[Records drawn from a dataset]
++++++++
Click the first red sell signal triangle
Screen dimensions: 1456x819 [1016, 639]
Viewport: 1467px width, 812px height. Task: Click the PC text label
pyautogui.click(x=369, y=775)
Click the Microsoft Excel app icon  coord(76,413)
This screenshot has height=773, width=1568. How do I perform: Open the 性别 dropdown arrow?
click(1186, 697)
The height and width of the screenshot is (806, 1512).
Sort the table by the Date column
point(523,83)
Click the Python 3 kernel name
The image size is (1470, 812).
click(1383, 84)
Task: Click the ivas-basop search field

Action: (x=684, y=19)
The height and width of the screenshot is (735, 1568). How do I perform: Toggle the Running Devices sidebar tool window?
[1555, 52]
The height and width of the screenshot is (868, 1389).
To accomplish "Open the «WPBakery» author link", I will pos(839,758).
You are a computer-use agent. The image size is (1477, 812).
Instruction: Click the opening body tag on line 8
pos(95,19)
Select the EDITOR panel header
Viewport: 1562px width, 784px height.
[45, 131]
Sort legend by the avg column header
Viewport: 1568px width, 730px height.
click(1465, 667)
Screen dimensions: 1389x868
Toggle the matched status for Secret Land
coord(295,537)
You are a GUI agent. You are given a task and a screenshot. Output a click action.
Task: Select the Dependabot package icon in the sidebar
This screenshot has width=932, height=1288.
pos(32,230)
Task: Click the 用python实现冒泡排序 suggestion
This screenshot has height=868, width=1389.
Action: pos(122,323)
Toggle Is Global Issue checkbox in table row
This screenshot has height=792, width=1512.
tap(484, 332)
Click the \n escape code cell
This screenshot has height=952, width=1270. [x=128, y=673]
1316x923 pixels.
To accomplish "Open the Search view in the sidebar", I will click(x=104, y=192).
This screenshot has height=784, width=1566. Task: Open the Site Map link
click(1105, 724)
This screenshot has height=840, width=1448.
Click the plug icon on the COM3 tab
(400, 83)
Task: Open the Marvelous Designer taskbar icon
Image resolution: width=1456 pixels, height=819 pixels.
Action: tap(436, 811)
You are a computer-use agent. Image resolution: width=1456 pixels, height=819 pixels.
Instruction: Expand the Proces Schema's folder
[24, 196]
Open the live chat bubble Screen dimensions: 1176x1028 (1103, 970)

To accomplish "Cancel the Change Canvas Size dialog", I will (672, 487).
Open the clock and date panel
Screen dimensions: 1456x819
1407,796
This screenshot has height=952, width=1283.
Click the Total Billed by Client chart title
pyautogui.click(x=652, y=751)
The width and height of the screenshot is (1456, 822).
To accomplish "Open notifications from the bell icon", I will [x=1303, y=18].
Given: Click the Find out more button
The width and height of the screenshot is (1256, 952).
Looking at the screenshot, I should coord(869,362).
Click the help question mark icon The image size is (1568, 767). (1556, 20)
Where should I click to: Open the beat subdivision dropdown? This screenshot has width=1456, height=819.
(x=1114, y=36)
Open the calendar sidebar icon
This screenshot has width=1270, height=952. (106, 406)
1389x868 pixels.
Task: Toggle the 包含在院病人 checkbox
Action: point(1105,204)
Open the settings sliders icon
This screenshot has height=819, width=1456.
++++++++
Repeat the records above exactly, leaving none out.

RESULT FOR THIS TASK →
Click the first red sell signal triangle
Screen dimensions: 1456x819 [1016, 639]
Viewport: 1467px width, 812px height. Task: Click the PC text label
pyautogui.click(x=369, y=775)
Click the Microsoft Excel app icon  coord(76,413)
This screenshot has height=773, width=1568. How do I perform: Open the 性别 dropdown arrow?
click(1186, 697)
The height and width of the screenshot is (806, 1512).
Sort the table by the Date column
point(523,83)
Click the Python 3 kernel name
The image size is (1470, 812).
click(1383, 84)
Task: Click the ivas-basop search field

Action: (x=684, y=19)
The height and width of the screenshot is (735, 1568). How do I perform: Toggle the Running Devices sidebar tool window?
[1555, 52]
The height and width of the screenshot is (868, 1389).
To accomplish "Open the «WPBakery» author link", I will pos(839,758).
You are a computer-use agent. The image size is (1477, 812).
Instruction: Click the opening body tag on line 8
pos(95,19)
Select the EDITOR panel header
Viewport: 1562px width, 784px height.
[45, 131]
Sort legend by the avg column header
Viewport: 1568px width, 730px height.
click(1465, 667)
Screen dimensions: 1389x868
Toggle the matched status for Secret Land
coord(295,537)
You are a GUI agent. You are given a task and a screenshot. Output a click action.
Task: Select the Dependabot package icon in the sidebar
This screenshot has width=932, height=1288.
pos(32,230)
Task: Click the 用python实现冒泡排序 suggestion
This screenshot has height=868, width=1389.
Action: pos(122,323)
Toggle Is Global Issue checkbox in table row
This screenshot has height=792, width=1512.
tap(484, 332)
Click the \n escape code cell
This screenshot has height=952, width=1270. [x=128, y=673]
1316x923 pixels.
To accomplish "Open the Search view in the sidebar", I will click(x=104, y=192).
This screenshot has height=784, width=1566. Task: Open the Site Map link
click(1105, 724)
This screenshot has height=840, width=1448.
Click the plug icon on the COM3 tab
(400, 83)
Task: Open the Marvelous Designer taskbar icon
Image resolution: width=1456 pixels, height=819 pixels.
Action: tap(436, 811)
You are a computer-use agent. Image resolution: width=1456 pixels, height=819 pixels.
Instruction: Expand the Proces Schema's folder
[24, 196]
Open the live chat bubble Screen dimensions: 1176x1028 (1103, 970)

To accomplish "Cancel the Change Canvas Size dialog", I will (672, 487).
Open the clock and date panel
Screen dimensions: 1456x819
1407,796
This screenshot has height=952, width=1283.
Click the Total Billed by Client chart title
pyautogui.click(x=652, y=751)
The width and height of the screenshot is (1456, 822).
To accomplish "Open notifications from the bell icon", I will [x=1303, y=18].
Given: Click the Find out more button
The width and height of the screenshot is (1256, 952).
Looking at the screenshot, I should coord(869,362).
Click the help question mark icon The image size is (1568, 767). (1556, 20)
Where should I click to: Open the beat subdivision dropdown? This screenshot has width=1456, height=819.
(x=1114, y=36)
Open the calendar sidebar icon
This screenshot has width=1270, height=952. (106, 406)
1389x868 pixels.
Task: Toggle the 包含在院病人 checkbox
Action: point(1105,204)
Open the settings sliders icon
This screenshot has height=819, width=1456.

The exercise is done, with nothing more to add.